* 引用文:
══════

第836回
■ようすけ
さんからのQ(質問):切り上げ放置の理由

いつも拝見しておりとても勉強になります。
最近中国元の切り上げについて
いろいろなところで取り上げられていますが
一般的に米国による貿易不均衡を是正するために
米ドルに対して切り上げを要求している、
とのことですが
現ブッシュ政権が具体的に財政再建策を示していないのは
中国元の切り上げが
内々でコミットされているがために
放置されているのでしょうか?

もちろん適度な支出のカットや適度な増税はあるとおもいますが。
先生はどのように見ているでしょうか?


■QさんからのA(答え)

どこの国も難しい問題をいっぱい抱えています。
ことにアメリカは誰が大統領になっても
2つもしくは3つに及ぶ赤字を
簡単には解決できないと思うんです。

アメリカにして見れば、
これだけ中国からの輸入が増えるのは、
中国の人民元が安い立場におかれているからだ。
だから人民元の切り上げをしろ
という話になります。
過去の日本もそうでしたけども、
どこの国も金の儲かる時に、
なるべく金の儲かるチャンスを長引かせたいと思いますから、
中国も当分、安いままにしておいた方が輸出に都合がいい、
と頑張ると思うんです。

しかし、ここの所中国の輸入がバッと増えることも
現に起っておりますので、
しばらくは人民元の切り上げを要求する声が小さくなって
息をついている所です。

══════

* 元データ:

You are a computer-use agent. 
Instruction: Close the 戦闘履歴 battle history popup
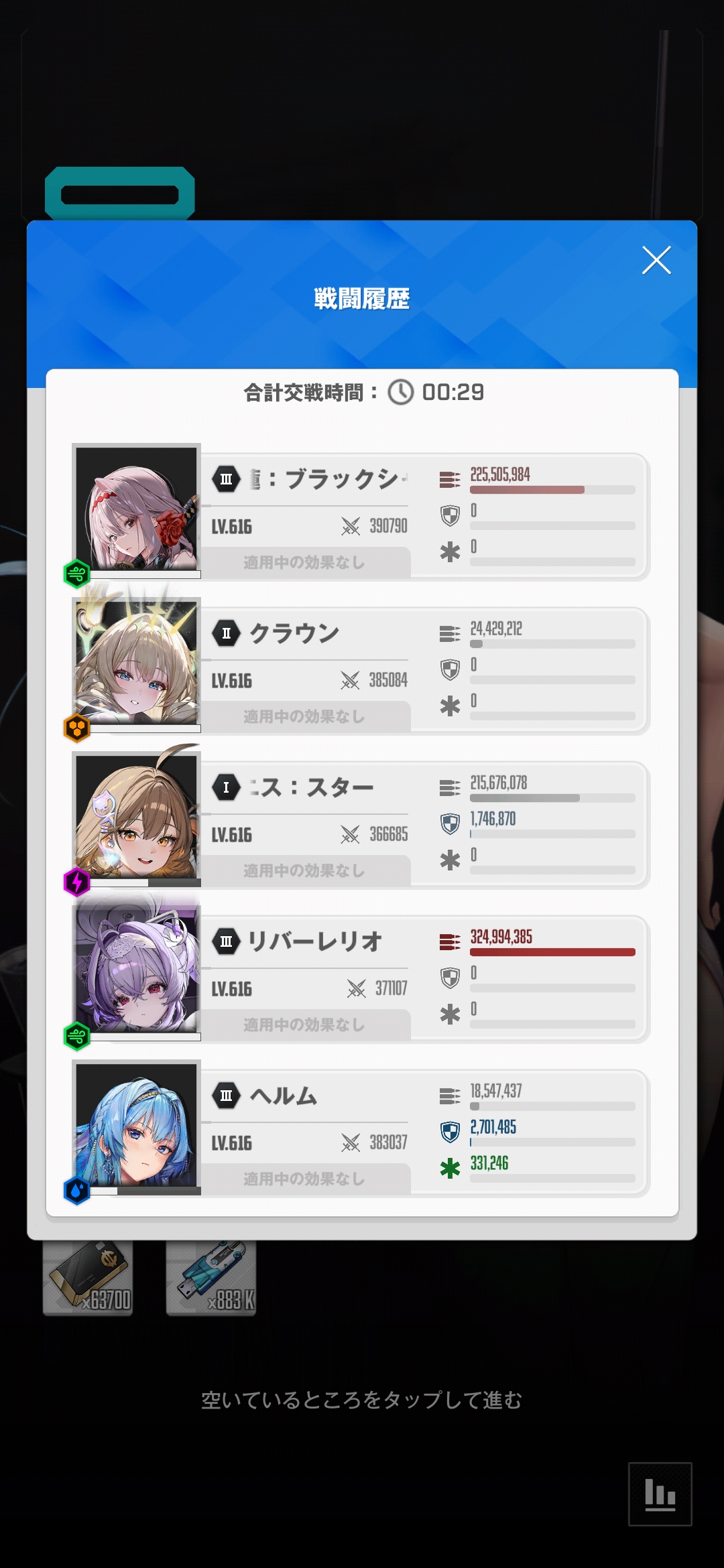[656, 260]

══════

* 作業内容:
[1] 引用文の「過去の日本もそうでしたけども、」から「息をついている所です。」までの部分を、一字一句変えずに書き写してください。
[2] 次の(a)〜(c)がそれぞれ引用文の内容と合っているかを「はい」か「いいえ」で答え、判断の根拠となる引用文の語句をそのまま引いてください。
(a) 回答者は、アメリカは誰が大統領になっても赤字を簡単には解決できないと考えている。
(b) 回答者は、中国が人民元をすぐに切り上げるだろうと見ている。
(c) 回答によれば、最近は人民元の切り上げを求める声が強まっている。
この一覧は参照しなくても作業できます。

* 各問の解答:
[1]
過去の日本もそうでしたけども、
どこの国も金の儲かる時に、
なるべく金の儲かるチャンスを長引かせたいと思いますから、
中国も当分、安いままにしておいた方が輸出に都合がいい、
と頑張ると思うんです。

しかし、ここの所中国の輸入がバッと増えることも
現に起っておりますので、
しばらくは人民元の切り上げを要求する声が小さくなって
息をついている所です。

[2]
(a) はい。「ことにアメリカは誰が大統領になっても2つもしくは3つに及ぶ赤字を簡単には解決できないと思うんです」
(b) いいえ。「中国も当分、安いままにしておいた方が輸出に都合がいい、と頑張ると思うんです」
(c) いいえ。「しばらくは人民元の切り上げを要求する声が小さくなって息をついている所です」